17. Jet Coaster

2.7K 175 69
                                    

"Cici, selamat pagi."

Biasanya Jessi sudah bangun terlebih dahulu daripada Freya, tetapi kali ini adalah kebalikannya. Freya terlihat sudah segar sehabis cuci muka, Jessi bisa menebak itu dari beberapa poni dan anak rambut Freya yang basah jatuh ke mukanya. Freya sekarang berdiri di sebelah kasur sisi Jessi tidur dan membungkuk ke arah Jessi sampai posisi kepala mereka sejajar. Freya lantas tersenyum dan mendaratkan ciuman singkat di kening Jessi.

"Mana balesan selamat paginya?" sambung Freya menuntut.

Jessi yang merasakan matanya masih berat lebih memilih terpejam kembali. "Harus banget?" tanyanya serak.

"Harus. Aku maksa."

"Males ngomong," keluh Jessi. Sebelum Freya sempat melemparkan protes, Jessi menarik gadis itu untuk kembali berbaring di atas tubuhnya. Jessi mendekap Freya erat agar tidak kabur. "peluk aja. Mau peluk."
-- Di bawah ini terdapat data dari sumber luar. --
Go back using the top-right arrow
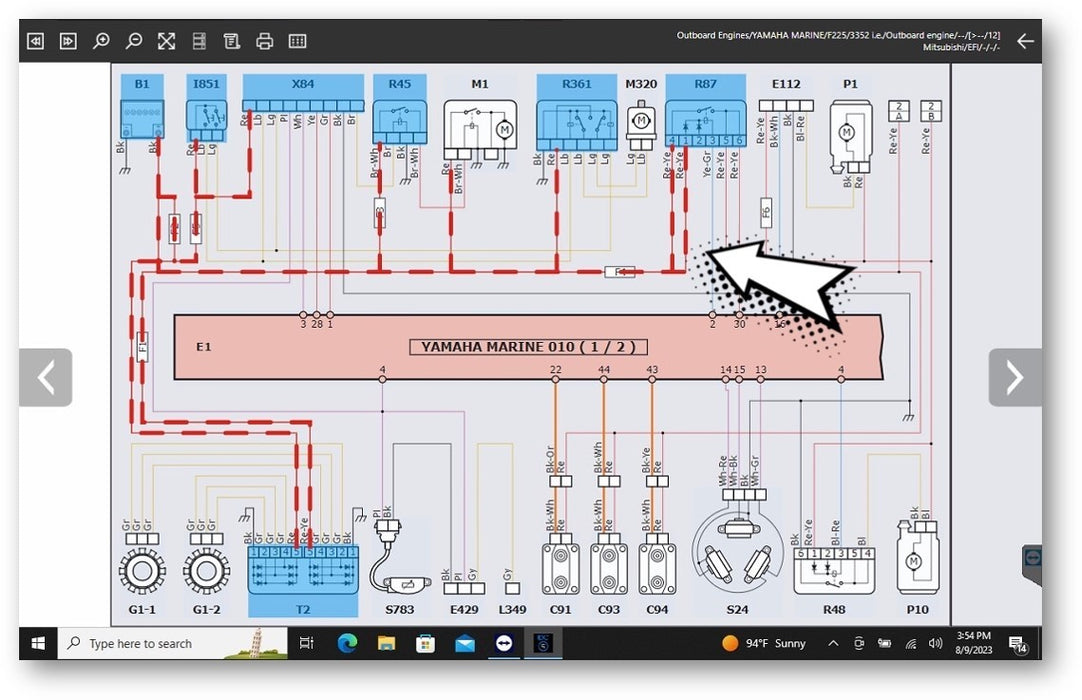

"A-astaga, padahal selamat pagi cuma dua kata aja kamu males. Banyakan kata yang kamu pakai buat ngeles!" dengus Freya menutupi perasaan salah tingkahnya. Wajah Freya memerah. Walau dia tahu Jessi tak akan bisa melihat wajahnya tetapi Freya tetap membalas pelukan Jessi untuk menyembunyikan semburat merah di kedua pipinya.

"Oh, ya?" Jessi terkekeh. Kedua matanya masih terpejam, gadis itu sedang berusaha menikmati kehangatan di antara mereka berdua. "Emang kamu nggak kedinginan?"

"Ck, enggak. Udah aku naikin suhu ACnya. Cici pikir aku nggak tahu semalem sebelum tidur Cici turunin sampai enam belas? Stress, ya."

Jessi tersenyum lagi. "Sengaja biar pelukan terus."

"Aneh banget!"

"Manusia perlu empat belas kali pelukan dalam satu hari, Frey."

"Tapi sekalinya peluk enggak delapan jam juga!"

"Kalau suka ngaku aja, nggak usah sok denial gitu."

Freya menggeram malu dan kembali bersembunyi di bahu Jessi. Menyebalkan sekali, Freya masih tidak mengerti kenapa Jessi selalu bisa membuatnya selemah ini. Sudah beberapa kali Freya mencoba membuat Jessi tunduk padanya tetapi yang terjadi selalu sebaliknya. Freya tidak akan pernah menang dari Jessi kalau urusan beginian.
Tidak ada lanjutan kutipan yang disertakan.